-- START OF Materials provided --

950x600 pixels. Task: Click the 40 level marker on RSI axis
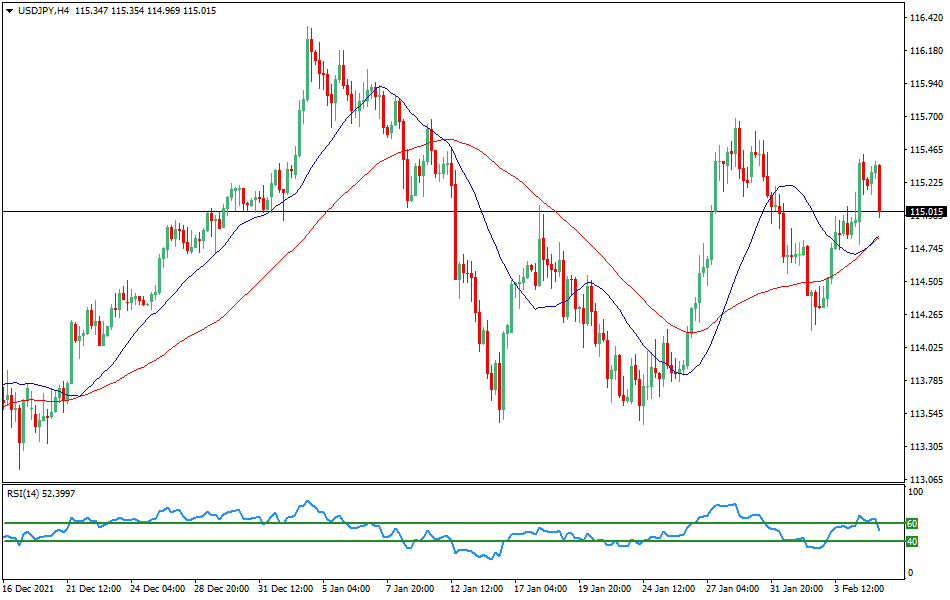tap(912, 540)
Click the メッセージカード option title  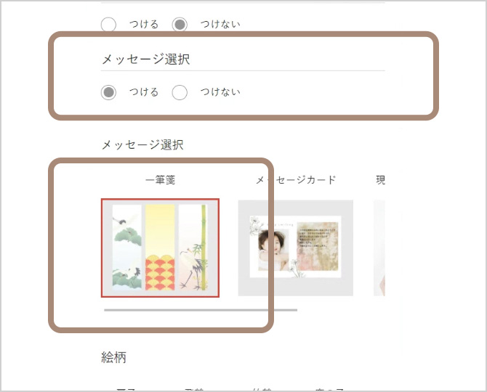(x=296, y=180)
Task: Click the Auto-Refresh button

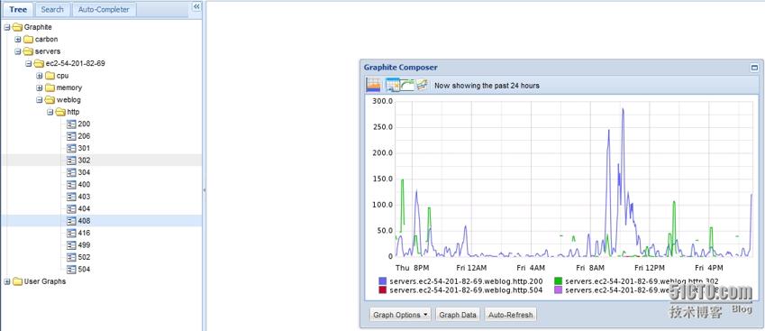Action: click(511, 315)

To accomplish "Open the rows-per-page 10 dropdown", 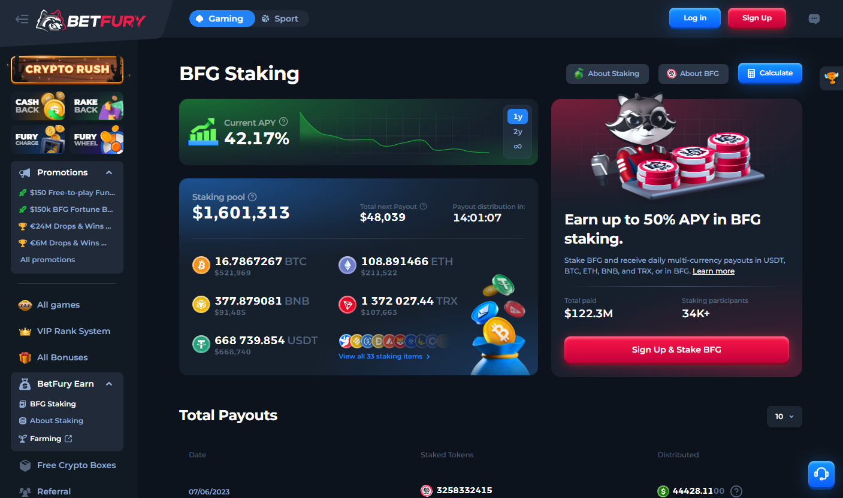I will [x=784, y=417].
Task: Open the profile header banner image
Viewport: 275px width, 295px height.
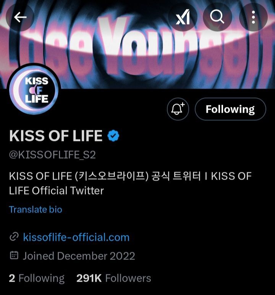Action: click(x=138, y=44)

-- END OF Materials provided --

## Your objective
Please count the lines in the entries above that contain the string "Task" and give only the number.

## Exercise result
3